Rockfish season closing

I won’t be hunkering down in a tree stand this weekend. No, I’m going fishing instead.

There’s not much more time left for Maryland’s Rockfish season for it’s coming to a close on Dec. 20. So if you’re planning to catch a rockfish in 2017 and haven’t done so already, it’s now or never.

According to Ken Lamb at the Tackle Box in Lexington Park (301-863-8151), angler Tim Kinder caught a big rockfish on Monday off St. George Island in the lower Potomac River. The sea-run striper was 48 inches and went for a deep-trolled tandem rig. This is the first catch of one over 40 inches that Lamb has been able to verify so far this season.

Anglers have been consistently catching plenty of rockfish in the 20- to 30-inch range in the Chesapeake Bay and Patuxent and Potomac rivers through all sorts of weather, even in the rain, snow, sleet, and wind that has plagued Southern Maryland the past two weeks.

There are plenty of these homegrown rockfish in the upper regions of the bay, including some caught off the docks in Baltimore’s Inner Harbor on bloodworms during the middle of last week’s snow storm. Jiggers and trollers are getting their fair share of these fish, too.

The bigger ocean-runners in the Atlantic Ocean are still up the coastline and have been centered around Atlantic City as of late. The cold is pushing them south and we should get them in our region soon. But, honestly, those behemoth stripers don’t taste as good as the medium-sized ones, so don’t turn your nose up at the chance to catch something this week to put on the table during the holidays.
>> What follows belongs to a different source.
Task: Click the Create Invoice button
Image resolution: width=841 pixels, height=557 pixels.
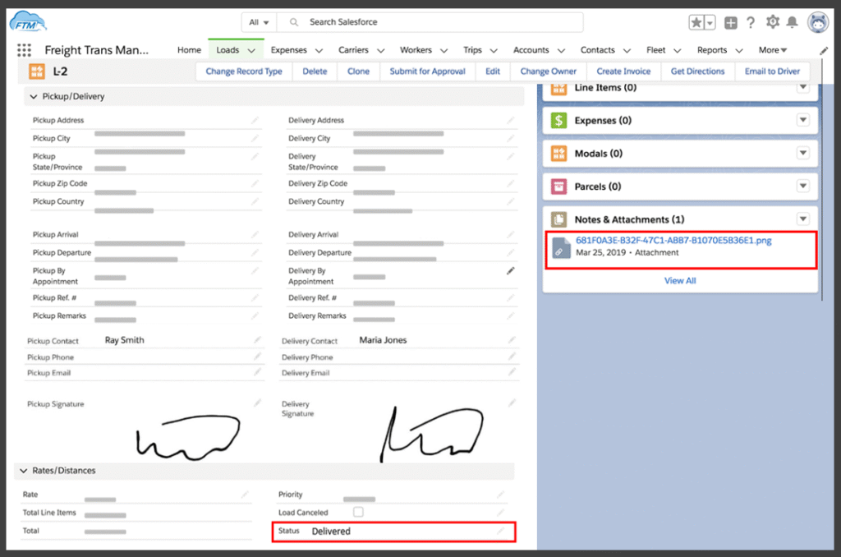Action: click(623, 71)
Pickerel tournament under way

If you’re the kind of guy or gal who can’t be kept inside when there’s fishing to be done, no matter the weather, you might want to consider entering the Coastal Conservation Association of Maryland’s chain pickerel tournament.

Now that’s a species that doesn’t get a lot of attention, not like their huskier cousins the pike and musky. Tournaments galore are on the calendar each year: bass, marlin, rockfish, snakehead, catfish, lionfish, and even a one-of-a-kind tournament dedicated to the hardshell crab. But you don’t hear much about pickerel tournaments.

Pickerel are one of the several fish species that are plentiful at St. Mary’s Lake. Almost every time I pull into the parking lot during the colder months to check out how the anglers are doing, someone has landed a pickerel or two, although I’ve never heard of any coming close to the 7- or 8-pound mark.

Most weigh under two pounds, but 3- to 4-pounders are sometimes caught. There’s most certainly the possibility of something even bigger lurking in the water waiting to ambush your bait.

The Maryland non-tidal record for chain pickerel was set Jan. 2, 2015 by Lee Haile III. He’d been fishing for pickerel nearly 40 years by the time he reeled in his winning 8-pound fish from a pond near Salisbury, but you don’t need to be a seasoned pro to catch one. Beginner’s luck is a real thing.

And they are fun to catch, too, since they are active even during cold weather and put up an aggressive fight. Live shiners are the preferred bait.

The tournament runs through February and you don’t have to be a member of CCA to participate since the entry fee includes a one-year membership. For more information, go to

And, anytime you’re out on the water this winter, wear a life jacket.